Collected data entries:

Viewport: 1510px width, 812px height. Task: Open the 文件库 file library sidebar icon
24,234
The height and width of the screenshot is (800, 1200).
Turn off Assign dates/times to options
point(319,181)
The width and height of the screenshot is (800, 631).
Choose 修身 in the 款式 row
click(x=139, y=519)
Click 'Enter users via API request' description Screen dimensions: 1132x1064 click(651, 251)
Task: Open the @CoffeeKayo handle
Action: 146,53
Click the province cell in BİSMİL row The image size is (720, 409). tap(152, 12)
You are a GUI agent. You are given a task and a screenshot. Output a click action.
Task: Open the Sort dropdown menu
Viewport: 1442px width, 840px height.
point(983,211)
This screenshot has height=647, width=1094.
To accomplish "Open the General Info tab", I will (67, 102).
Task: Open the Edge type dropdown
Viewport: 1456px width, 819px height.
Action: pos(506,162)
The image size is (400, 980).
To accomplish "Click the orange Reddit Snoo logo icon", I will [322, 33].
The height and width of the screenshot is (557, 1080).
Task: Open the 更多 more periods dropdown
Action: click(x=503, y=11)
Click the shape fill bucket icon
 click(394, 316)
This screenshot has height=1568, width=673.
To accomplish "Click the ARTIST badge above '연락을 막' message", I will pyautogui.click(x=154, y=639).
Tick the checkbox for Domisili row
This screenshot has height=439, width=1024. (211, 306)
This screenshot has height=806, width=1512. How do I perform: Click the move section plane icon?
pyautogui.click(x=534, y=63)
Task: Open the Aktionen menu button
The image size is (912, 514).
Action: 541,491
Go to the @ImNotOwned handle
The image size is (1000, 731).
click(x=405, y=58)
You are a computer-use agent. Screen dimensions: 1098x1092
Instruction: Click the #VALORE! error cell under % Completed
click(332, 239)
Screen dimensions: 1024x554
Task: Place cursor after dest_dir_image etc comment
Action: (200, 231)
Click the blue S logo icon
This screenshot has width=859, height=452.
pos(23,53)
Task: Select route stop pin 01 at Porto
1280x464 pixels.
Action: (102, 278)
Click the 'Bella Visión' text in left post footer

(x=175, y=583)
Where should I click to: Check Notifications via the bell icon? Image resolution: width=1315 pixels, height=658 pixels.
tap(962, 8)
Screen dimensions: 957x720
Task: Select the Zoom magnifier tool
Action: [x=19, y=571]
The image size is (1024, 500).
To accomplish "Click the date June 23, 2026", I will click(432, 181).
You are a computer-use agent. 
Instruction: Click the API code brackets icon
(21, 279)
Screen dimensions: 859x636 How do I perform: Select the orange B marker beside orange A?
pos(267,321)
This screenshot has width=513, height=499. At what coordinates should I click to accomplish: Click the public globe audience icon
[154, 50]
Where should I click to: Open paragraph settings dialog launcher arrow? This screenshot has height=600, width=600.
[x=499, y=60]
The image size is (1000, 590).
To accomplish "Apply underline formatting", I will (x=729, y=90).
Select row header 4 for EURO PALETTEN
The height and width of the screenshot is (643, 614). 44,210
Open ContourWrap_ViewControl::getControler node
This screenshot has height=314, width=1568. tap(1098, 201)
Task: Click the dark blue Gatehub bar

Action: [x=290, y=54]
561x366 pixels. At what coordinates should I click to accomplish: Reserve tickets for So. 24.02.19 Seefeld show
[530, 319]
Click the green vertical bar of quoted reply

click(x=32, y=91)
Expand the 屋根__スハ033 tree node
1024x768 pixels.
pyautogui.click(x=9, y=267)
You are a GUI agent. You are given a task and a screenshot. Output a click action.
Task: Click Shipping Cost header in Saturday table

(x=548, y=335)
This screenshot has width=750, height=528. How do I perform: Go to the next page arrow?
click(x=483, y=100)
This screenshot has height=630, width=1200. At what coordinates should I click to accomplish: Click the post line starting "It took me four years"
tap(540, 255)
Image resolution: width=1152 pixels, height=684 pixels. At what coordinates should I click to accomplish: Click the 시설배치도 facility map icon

Exercise aim
Return every line of the data unchanged.

Task response
Viewport: 1510px width, 812px height. Task: Open the 文件库 file library sidebar icon
24,234
The height and width of the screenshot is (800, 1200).
Turn off Assign dates/times to options
point(319,181)
The width and height of the screenshot is (800, 631).
Choose 修身 in the 款式 row
click(x=139, y=519)
Click 'Enter users via API request' description Screen dimensions: 1132x1064 click(651, 251)
Task: Open the @CoffeeKayo handle
Action: 146,53
Click the province cell in BİSMİL row The image size is (720, 409). tap(152, 12)
You are a GUI agent. You are given a task and a screenshot. Output a click action.
Task: Open the Sort dropdown menu
Viewport: 1442px width, 840px height.
point(983,211)
This screenshot has height=647, width=1094.
To accomplish "Open the General Info tab", I will (67, 102).
Task: Open the Edge type dropdown
Viewport: 1456px width, 819px height.
Action: pos(506,162)
The image size is (400, 980).
To accomplish "Click the orange Reddit Snoo logo icon", I will [322, 33].
The height and width of the screenshot is (557, 1080).
Task: Open the 更多 more periods dropdown
Action: click(x=503, y=11)
Click the shape fill bucket icon
 click(394, 316)
This screenshot has height=1568, width=673.
To accomplish "Click the ARTIST badge above '연락을 막' message", I will pyautogui.click(x=154, y=639).
Tick the checkbox for Domisili row
This screenshot has height=439, width=1024. (211, 306)
This screenshot has height=806, width=1512. How do I perform: Click the move section plane icon?
pyautogui.click(x=534, y=63)
Task: Open the Aktionen menu button
The image size is (912, 514).
Action: 541,491
Go to the @ImNotOwned handle
The image size is (1000, 731).
click(x=405, y=58)
You are a computer-use agent. Screen dimensions: 1098x1092
Instruction: Click the #VALORE! error cell under % Completed
click(332, 239)
Screen dimensions: 1024x554
Task: Place cursor after dest_dir_image etc comment
Action: (200, 231)
Click the blue S logo icon
This screenshot has width=859, height=452.
pos(23,53)
Task: Select route stop pin 01 at Porto
1280x464 pixels.
Action: (102, 278)
Click the 'Bella Visión' text in left post footer

(x=175, y=583)
Where should I click to: Check Notifications via the bell icon? Image resolution: width=1315 pixels, height=658 pixels.
tap(962, 8)
Screen dimensions: 957x720
Task: Select the Zoom magnifier tool
Action: [x=19, y=571]
The image size is (1024, 500).
To accomplish "Click the date June 23, 2026", I will click(432, 181).
You are a computer-use agent. 
Instruction: Click the API code brackets icon
(21, 279)
Screen dimensions: 859x636 How do I perform: Select the orange B marker beside orange A?
pos(267,321)
This screenshot has width=513, height=499. At what coordinates should I click to accomplish: Click the public globe audience icon
[154, 50]
Where should I click to: Open paragraph settings dialog launcher arrow? This screenshot has height=600, width=600.
[x=499, y=60]
The image size is (1000, 590).
To accomplish "Apply underline formatting", I will (x=729, y=90).
Select row header 4 for EURO PALETTEN
The height and width of the screenshot is (643, 614). 44,210
Open ContourWrap_ViewControl::getControler node
This screenshot has height=314, width=1568. tap(1098, 201)
Task: Click the dark blue Gatehub bar

Action: [x=290, y=54]
561x366 pixels. At what coordinates should I click to accomplish: Reserve tickets for So. 24.02.19 Seefeld show
[530, 319]
Click the green vertical bar of quoted reply

click(x=32, y=91)
Expand the 屋根__スハ033 tree node
1024x768 pixels.
pyautogui.click(x=9, y=267)
You are a GUI agent. You are given a task and a screenshot. Output a click action.
Task: Click Shipping Cost header in Saturday table

(x=548, y=335)
This screenshot has width=750, height=528. How do I perform: Go to the next page arrow?
click(x=483, y=100)
This screenshot has height=630, width=1200. At what coordinates should I click to accomplish: Click the post line starting "It took me four years"
tap(540, 255)
Image resolution: width=1152 pixels, height=684 pixels. At what coordinates should I click to accomplish: Click the 시설배치도 facility map icon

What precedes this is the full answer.